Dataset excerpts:
• • • •

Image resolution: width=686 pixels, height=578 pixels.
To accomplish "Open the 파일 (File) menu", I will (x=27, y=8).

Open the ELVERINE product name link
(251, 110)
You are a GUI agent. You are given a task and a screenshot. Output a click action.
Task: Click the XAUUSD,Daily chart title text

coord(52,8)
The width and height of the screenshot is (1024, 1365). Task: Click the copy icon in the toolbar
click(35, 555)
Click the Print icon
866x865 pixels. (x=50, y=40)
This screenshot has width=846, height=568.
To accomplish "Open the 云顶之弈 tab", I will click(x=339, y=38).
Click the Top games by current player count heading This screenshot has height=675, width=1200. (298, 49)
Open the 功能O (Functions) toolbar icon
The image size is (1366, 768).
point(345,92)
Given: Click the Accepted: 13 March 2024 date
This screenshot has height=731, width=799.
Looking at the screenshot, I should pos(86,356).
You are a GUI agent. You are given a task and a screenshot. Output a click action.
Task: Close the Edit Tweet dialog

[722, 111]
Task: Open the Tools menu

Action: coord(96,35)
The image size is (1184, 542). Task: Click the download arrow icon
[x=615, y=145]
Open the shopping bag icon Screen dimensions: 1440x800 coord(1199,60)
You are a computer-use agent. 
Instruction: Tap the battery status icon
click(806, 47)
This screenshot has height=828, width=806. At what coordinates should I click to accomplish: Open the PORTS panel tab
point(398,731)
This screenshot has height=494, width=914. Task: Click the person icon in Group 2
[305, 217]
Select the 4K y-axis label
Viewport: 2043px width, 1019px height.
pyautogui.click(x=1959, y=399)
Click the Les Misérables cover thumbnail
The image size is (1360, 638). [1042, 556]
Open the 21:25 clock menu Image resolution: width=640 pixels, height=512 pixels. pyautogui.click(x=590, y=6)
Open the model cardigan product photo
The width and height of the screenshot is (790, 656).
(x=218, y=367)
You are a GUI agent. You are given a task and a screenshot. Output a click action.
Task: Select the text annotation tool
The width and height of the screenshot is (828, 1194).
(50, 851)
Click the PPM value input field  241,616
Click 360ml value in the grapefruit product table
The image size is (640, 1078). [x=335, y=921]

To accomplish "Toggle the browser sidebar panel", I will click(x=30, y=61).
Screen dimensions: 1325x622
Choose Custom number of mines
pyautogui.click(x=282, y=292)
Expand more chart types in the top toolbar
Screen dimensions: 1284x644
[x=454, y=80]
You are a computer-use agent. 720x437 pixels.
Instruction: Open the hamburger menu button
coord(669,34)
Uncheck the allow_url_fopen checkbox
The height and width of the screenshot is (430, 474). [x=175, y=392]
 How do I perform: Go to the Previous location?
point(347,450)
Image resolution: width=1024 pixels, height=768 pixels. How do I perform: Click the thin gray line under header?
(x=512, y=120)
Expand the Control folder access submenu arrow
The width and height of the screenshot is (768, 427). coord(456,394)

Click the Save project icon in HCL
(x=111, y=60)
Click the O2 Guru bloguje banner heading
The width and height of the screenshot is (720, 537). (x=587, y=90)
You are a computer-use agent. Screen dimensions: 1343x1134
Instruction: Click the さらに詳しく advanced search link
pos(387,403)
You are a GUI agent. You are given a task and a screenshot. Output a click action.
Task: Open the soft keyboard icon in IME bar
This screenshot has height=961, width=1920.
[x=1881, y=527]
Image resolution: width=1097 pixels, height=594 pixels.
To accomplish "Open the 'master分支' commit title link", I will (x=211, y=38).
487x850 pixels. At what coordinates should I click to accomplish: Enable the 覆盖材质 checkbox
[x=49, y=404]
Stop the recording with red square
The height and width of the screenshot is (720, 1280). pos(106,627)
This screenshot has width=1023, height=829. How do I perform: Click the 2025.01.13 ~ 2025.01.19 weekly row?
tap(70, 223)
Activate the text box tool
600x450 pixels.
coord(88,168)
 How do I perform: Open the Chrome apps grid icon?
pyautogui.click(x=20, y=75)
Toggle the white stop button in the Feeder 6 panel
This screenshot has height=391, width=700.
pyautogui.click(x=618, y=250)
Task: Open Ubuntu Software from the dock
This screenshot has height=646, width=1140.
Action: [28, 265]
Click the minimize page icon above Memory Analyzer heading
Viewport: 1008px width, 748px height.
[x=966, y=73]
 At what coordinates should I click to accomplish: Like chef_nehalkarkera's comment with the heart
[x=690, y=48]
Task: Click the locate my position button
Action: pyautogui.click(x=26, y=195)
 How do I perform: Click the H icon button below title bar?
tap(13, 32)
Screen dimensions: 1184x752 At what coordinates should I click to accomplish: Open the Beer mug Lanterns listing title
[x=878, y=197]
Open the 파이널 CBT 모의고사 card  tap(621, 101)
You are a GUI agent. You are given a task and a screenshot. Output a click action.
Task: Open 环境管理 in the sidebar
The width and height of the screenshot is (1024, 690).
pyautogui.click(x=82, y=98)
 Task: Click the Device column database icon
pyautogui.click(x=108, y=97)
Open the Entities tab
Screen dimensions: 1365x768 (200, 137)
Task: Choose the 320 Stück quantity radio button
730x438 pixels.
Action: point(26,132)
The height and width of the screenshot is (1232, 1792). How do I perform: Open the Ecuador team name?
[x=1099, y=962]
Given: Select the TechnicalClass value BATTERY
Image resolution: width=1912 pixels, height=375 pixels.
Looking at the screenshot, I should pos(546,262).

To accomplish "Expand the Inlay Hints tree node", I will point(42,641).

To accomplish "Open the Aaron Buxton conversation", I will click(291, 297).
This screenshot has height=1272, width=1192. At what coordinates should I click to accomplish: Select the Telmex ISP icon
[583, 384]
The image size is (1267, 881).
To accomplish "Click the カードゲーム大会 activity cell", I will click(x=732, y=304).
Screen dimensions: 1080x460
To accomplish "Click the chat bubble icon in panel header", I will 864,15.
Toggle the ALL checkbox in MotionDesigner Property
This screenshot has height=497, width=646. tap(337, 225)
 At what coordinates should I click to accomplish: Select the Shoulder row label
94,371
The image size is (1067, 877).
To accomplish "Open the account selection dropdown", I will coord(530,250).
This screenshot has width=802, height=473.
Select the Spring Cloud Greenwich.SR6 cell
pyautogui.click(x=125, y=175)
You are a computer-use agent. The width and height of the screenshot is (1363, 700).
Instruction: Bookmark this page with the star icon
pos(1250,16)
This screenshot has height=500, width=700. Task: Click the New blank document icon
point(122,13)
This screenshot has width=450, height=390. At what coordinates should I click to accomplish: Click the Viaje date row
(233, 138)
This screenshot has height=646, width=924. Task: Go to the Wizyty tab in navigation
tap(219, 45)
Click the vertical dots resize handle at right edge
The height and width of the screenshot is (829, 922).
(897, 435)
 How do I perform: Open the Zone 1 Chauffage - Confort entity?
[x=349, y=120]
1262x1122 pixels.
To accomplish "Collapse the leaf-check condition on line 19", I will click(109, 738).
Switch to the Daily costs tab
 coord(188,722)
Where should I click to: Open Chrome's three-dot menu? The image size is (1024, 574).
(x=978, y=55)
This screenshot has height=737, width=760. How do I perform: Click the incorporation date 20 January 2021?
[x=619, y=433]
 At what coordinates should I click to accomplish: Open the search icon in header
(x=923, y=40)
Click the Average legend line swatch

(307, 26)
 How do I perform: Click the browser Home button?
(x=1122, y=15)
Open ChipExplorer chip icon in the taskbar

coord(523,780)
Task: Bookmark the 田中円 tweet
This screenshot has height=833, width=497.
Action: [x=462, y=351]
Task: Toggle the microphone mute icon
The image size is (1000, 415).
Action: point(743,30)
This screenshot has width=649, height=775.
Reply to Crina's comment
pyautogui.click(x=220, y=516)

• • • •

Task details:
Down to the last character, restate every record.

Answer:
Image resolution: width=686 pixels, height=578 pixels.
To accomplish "Open the 파일 (File) menu", I will (x=27, y=8).

Open the ELVERINE product name link
(251, 110)
You are a GUI agent. You are given a task and a screenshot. Output a click action.
Task: Click the XAUUSD,Daily chart title text

coord(52,8)
The width and height of the screenshot is (1024, 1365). Task: Click the copy icon in the toolbar
click(35, 555)
Click the Print icon
866x865 pixels. (x=50, y=40)
This screenshot has width=846, height=568.
To accomplish "Open the 云顶之弈 tab", I will click(x=339, y=38).
Click the Top games by current player count heading This screenshot has height=675, width=1200. (298, 49)
Open the 功能O (Functions) toolbar icon
The image size is (1366, 768).
point(345,92)
Given: Click the Accepted: 13 March 2024 date
This screenshot has height=731, width=799.
Looking at the screenshot, I should pos(86,356).
You are a GUI agent. You are given a task and a screenshot. Output a click action.
Task: Close the Edit Tweet dialog

[722, 111]
Task: Open the Tools menu

Action: coord(96,35)
The image size is (1184, 542). Task: Click the download arrow icon
[x=615, y=145]
Open the shopping bag icon Screen dimensions: 1440x800 coord(1199,60)
You are a computer-use agent. 
Instruction: Tap the battery status icon
click(806, 47)
This screenshot has height=828, width=806. At what coordinates should I click to accomplish: Open the PORTS panel tab
point(398,731)
This screenshot has height=494, width=914. Task: Click the person icon in Group 2
[305, 217]
Select the 4K y-axis label
Viewport: 2043px width, 1019px height.
pyautogui.click(x=1959, y=399)
Click the Les Misérables cover thumbnail
The image size is (1360, 638). [1042, 556]
Open the 21:25 clock menu Image resolution: width=640 pixels, height=512 pixels. pyautogui.click(x=590, y=6)
Open the model cardigan product photo
The width and height of the screenshot is (790, 656).
(x=218, y=367)
You are a GUI agent. You are given a task and a screenshot. Output a click action.
Task: Select the text annotation tool
The width and height of the screenshot is (828, 1194).
(50, 851)
Click the PPM value input field  241,616
Click 360ml value in the grapefruit product table
The image size is (640, 1078). [x=335, y=921]

To accomplish "Toggle the browser sidebar panel", I will click(x=30, y=61).
Screen dimensions: 1325x622
Choose Custom number of mines
pyautogui.click(x=282, y=292)
Expand more chart types in the top toolbar
Screen dimensions: 1284x644
[x=454, y=80]
You are a computer-use agent. 720x437 pixels.
Instruction: Open the hamburger menu button
coord(669,34)
Uncheck the allow_url_fopen checkbox
The height and width of the screenshot is (430, 474). [x=175, y=392]
 How do I perform: Go to the Previous location?
point(347,450)
Image resolution: width=1024 pixels, height=768 pixels. How do I perform: Click the thin gray line under header?
(x=512, y=120)
Expand the Control folder access submenu arrow
The width and height of the screenshot is (768, 427). coord(456,394)

Click the Save project icon in HCL
(x=111, y=60)
Click the O2 Guru bloguje banner heading
The width and height of the screenshot is (720, 537). (x=587, y=90)
You are a computer-use agent. Screen dimensions: 1343x1134
Instruction: Click the さらに詳しく advanced search link
pos(387,403)
You are a GUI agent. You are given a task and a screenshot. Output a click action.
Task: Open the soft keyboard icon in IME bar
This screenshot has height=961, width=1920.
[x=1881, y=527]
Image resolution: width=1097 pixels, height=594 pixels.
To accomplish "Open the 'master分支' commit title link", I will (x=211, y=38).
487x850 pixels. At what coordinates should I click to accomplish: Enable the 覆盖材质 checkbox
[x=49, y=404]
Stop the recording with red square
The height and width of the screenshot is (720, 1280). pos(106,627)
This screenshot has width=1023, height=829. How do I perform: Click the 2025.01.13 ~ 2025.01.19 weekly row?
tap(70, 223)
Activate the text box tool
600x450 pixels.
coord(88,168)
 How do I perform: Open the Chrome apps grid icon?
pyautogui.click(x=20, y=75)
Toggle the white stop button in the Feeder 6 panel
This screenshot has height=391, width=700.
pyautogui.click(x=618, y=250)
Task: Open Ubuntu Software from the dock
This screenshot has height=646, width=1140.
Action: [28, 265]
Click the minimize page icon above Memory Analyzer heading
Viewport: 1008px width, 748px height.
[x=966, y=73]
 At what coordinates should I click to accomplish: Like chef_nehalkarkera's comment with the heart
[x=690, y=48]
Task: Click the locate my position button
Action: pyautogui.click(x=26, y=195)
 How do I perform: Click the H icon button below title bar?
tap(13, 32)
Screen dimensions: 1184x752 At what coordinates should I click to accomplish: Open the Beer mug Lanterns listing title
[x=878, y=197]
Open the 파이널 CBT 모의고사 card  tap(621, 101)
You are a GUI agent. You are given a task and a screenshot. Output a click action.
Task: Open 环境管理 in the sidebar
The width and height of the screenshot is (1024, 690).
pyautogui.click(x=82, y=98)
 Task: Click the Device column database icon
pyautogui.click(x=108, y=97)
Open the Entities tab
Screen dimensions: 1365x768 (200, 137)
Task: Choose the 320 Stück quantity radio button
730x438 pixels.
Action: point(26,132)
The height and width of the screenshot is (1232, 1792). How do I perform: Open the Ecuador team name?
[x=1099, y=962]
Given: Select the TechnicalClass value BATTERY
Image resolution: width=1912 pixels, height=375 pixels.
Looking at the screenshot, I should pos(546,262).

To accomplish "Expand the Inlay Hints tree node", I will point(42,641).

To accomplish "Open the Aaron Buxton conversation", I will click(291, 297).
This screenshot has height=1272, width=1192. At what coordinates should I click to accomplish: Select the Telmex ISP icon
[583, 384]
The image size is (1267, 881).
To accomplish "Click the カードゲーム大会 activity cell", I will click(x=732, y=304).
Screen dimensions: 1080x460
To accomplish "Click the chat bubble icon in panel header", I will 864,15.
Toggle the ALL checkbox in MotionDesigner Property
This screenshot has height=497, width=646. tap(337, 225)
 At what coordinates should I click to accomplish: Select the Shoulder row label
94,371
The image size is (1067, 877).
To accomplish "Open the account selection dropdown", I will coord(530,250).
This screenshot has width=802, height=473.
Select the Spring Cloud Greenwich.SR6 cell
pyautogui.click(x=125, y=175)
You are a computer-use agent. The width and height of the screenshot is (1363, 700).
Instruction: Bookmark this page with the star icon
pos(1250,16)
This screenshot has height=500, width=700. Task: Click the New blank document icon
point(122,13)
This screenshot has width=450, height=390. At what coordinates should I click to accomplish: Click the Viaje date row
(233, 138)
This screenshot has height=646, width=924. Task: Go to the Wizyty tab in navigation
tap(219, 45)
Click the vertical dots resize handle at right edge
The height and width of the screenshot is (829, 922).
(897, 435)
 How do I perform: Open the Zone 1 Chauffage - Confort entity?
[x=349, y=120]
1262x1122 pixels.
To accomplish "Collapse the leaf-check condition on line 19", I will click(109, 738).
Switch to the Daily costs tab
 coord(188,722)
Where should I click to: Open Chrome's three-dot menu? The image size is (1024, 574).
(x=978, y=55)
This screenshot has height=737, width=760. How do I perform: Click the incorporation date 20 January 2021?
[x=619, y=433]
 At what coordinates should I click to accomplish: Open the search icon in header
(x=923, y=40)
Click the Average legend line swatch

(307, 26)
 How do I perform: Click the browser Home button?
(x=1122, y=15)
Open ChipExplorer chip icon in the taskbar

coord(523,780)
Task: Bookmark the 田中円 tweet
This screenshot has height=833, width=497.
Action: [x=462, y=351]
Task: Toggle the microphone mute icon
The image size is (1000, 415).
Action: point(743,30)
This screenshot has width=649, height=775.
Reply to Crina's comment
pyautogui.click(x=220, y=516)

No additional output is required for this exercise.